Figure skating coach Shelley Kettles is giving Sens players an edge
She's teaching NHLers balance, control, and stability — and the results are there
Shelley Kettles spent 25 years striving for perfection.
As an elite figure skating coach, she worked hard to develop the skills and discipline her skaters needed to compete at the sport's highest level.
Now that she's taken her talents to the hockey arena, however, perfection is no longer on the table.
"I always say that the hockey players, most of them, could not have been a figure skater," Kettles recently told CBC. "It's much harder."
Letting the blades do the work
Standing just five-foot-two-inches tall on skates, Kettles, 52, has spent the last five years making a name for herself in the NHL.
She now works with the Ottawa Senators, running specialized skills sessions with players whose game needs a bit of an edge.
But what she's really teaching is the basics of figure skating techniques: balance, control, stability and letting the blades do the work.
As a young skater, Kettles remembered spending hours "doing figures," getting to know her skates and use every bit of the blade.

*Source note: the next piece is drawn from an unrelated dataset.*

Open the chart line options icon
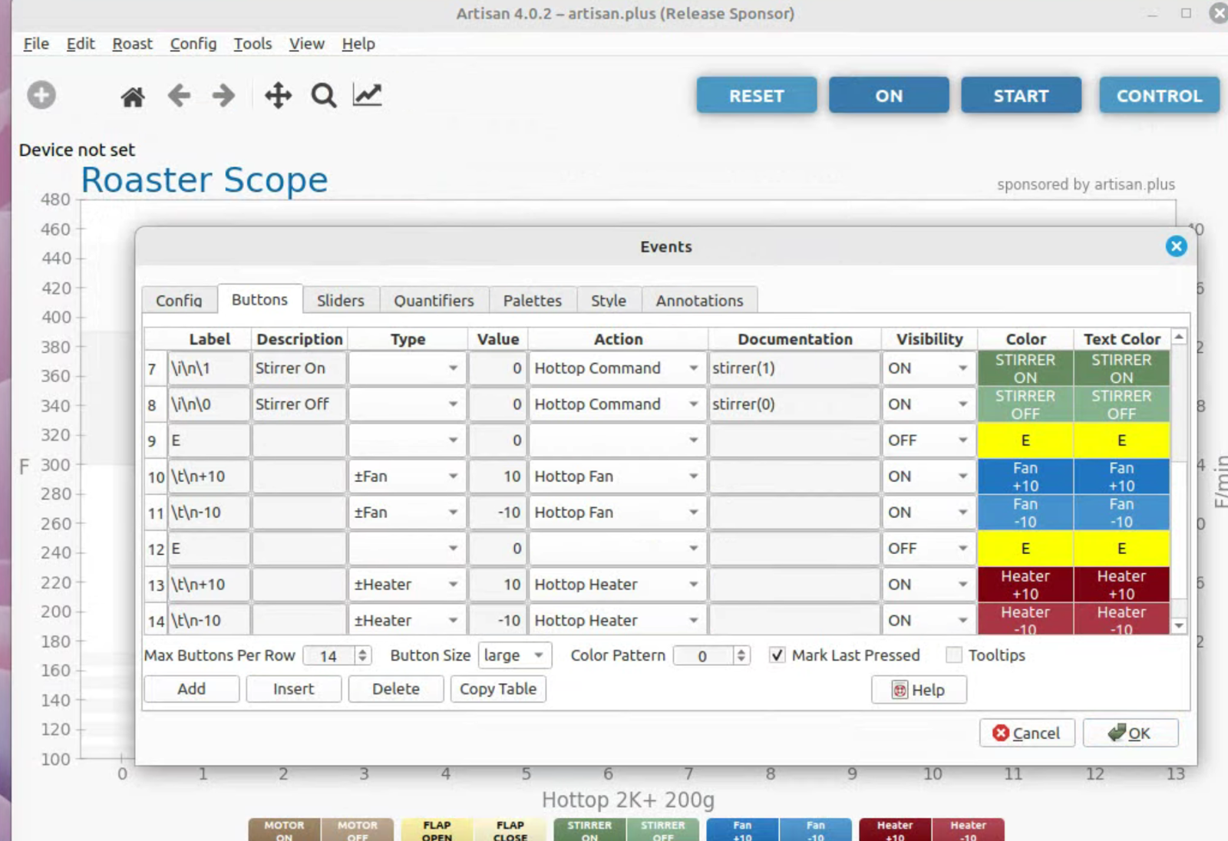Image resolution: width=1228 pixels, height=841 pixels. coord(367,95)
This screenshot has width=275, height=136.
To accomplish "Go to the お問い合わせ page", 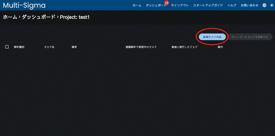I will pyautogui.click(x=249, y=6).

Imparting that knowledge to elite hockey players is more important than ever, she said: the game is becoming faster, and players need to be able to keep up.
The results are clear
Kettles acknowledges that some players don't immediately grasp the benefits of incorporating figure skating techniques into their game.
"They're not open at all. They've been told that this is what they have to do," said Kettles.

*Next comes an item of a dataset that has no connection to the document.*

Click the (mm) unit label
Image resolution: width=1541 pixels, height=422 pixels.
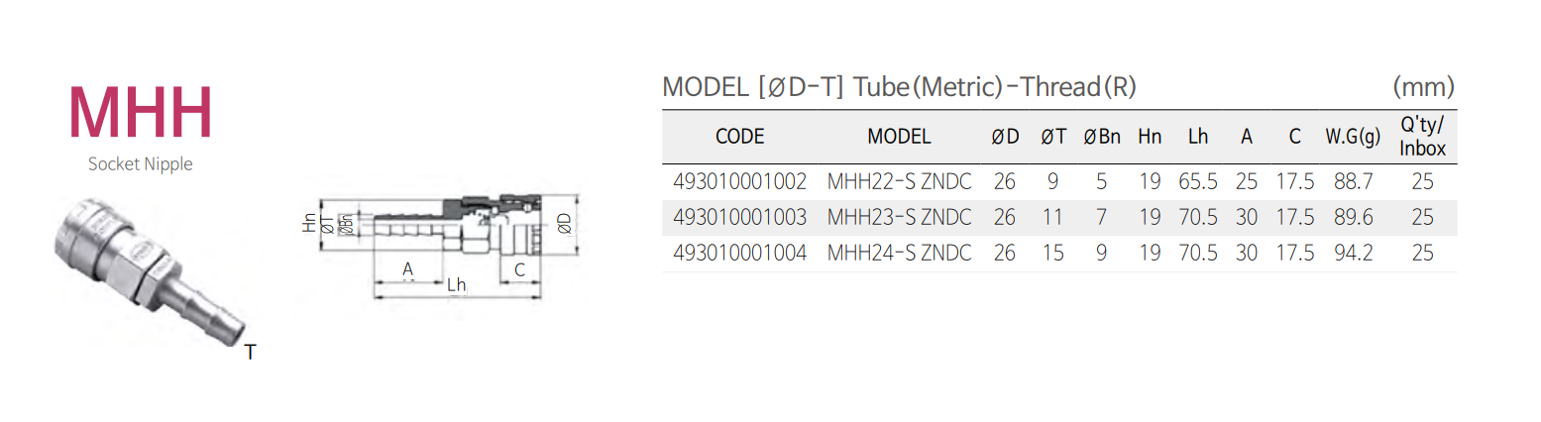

But the results quickly become clear, she said, and it usually only takes a few sessions to start to see the difference.
She knows what she's talking about.- Logan Brown
Ottawa Senators forward Logan Brown has been working with Kettles for years, before he was drafted. He admits they paint a funny picture on the ice, a tiny figure skater bossing around huge lumbering hockey players.
"But she knows what she's talking about. And personally, she's helped me a lot," said Brown, after his latest session with Kettles.
Brady Tkachuk, another forward with the Ottawa Senators, has also started working with Kettles.
"I know sometimes I catch myself falling, and [because of my size] I call myself a little bit of a Zamboni out there," Tkachuk said. "So if I can just be stronger on my skates and be able to withstand getting hit and stay on my feet, I think that'll just help me."
Goal is to make the players move effortlessly
Kettles said she is working on Tkachuk's speed and extension, teaching the massive player to get lower on the ice.
"His weakness is skating, so it's taking that big body and making him skate big, not small," Kettles said.
Her goal is to make all the players move as effortlessly as her figure skaters.
"When your skating looks effortless the game looks effortless," Kettles said. "So it sets them apart."
Striving for a smile
Kettles didn't leap straight from figure skating to hockey, however: the transition took years, and she started small, by teaching kids. Former NHLer Jason York first asked her to teach his boys, and she took it from there.
"It completely changed my life," Kettles said.
She still works with kids every week, and the drills she runs with six- and 12-year-olds are the same as the ones she puts NHL players through.
The first objective with her young players and her elite pupils is the same — get them to love skating.
She admits she misses the world of rhinestones and the fierce competition just a bit, but now instead of perfection what she's really striving for is a smile.
"It's so rewarding," she said. "We could work for two months straight, and it's hard work. And all of a sudden I start to see a smile on their face because they are getting confident and it becomes easy."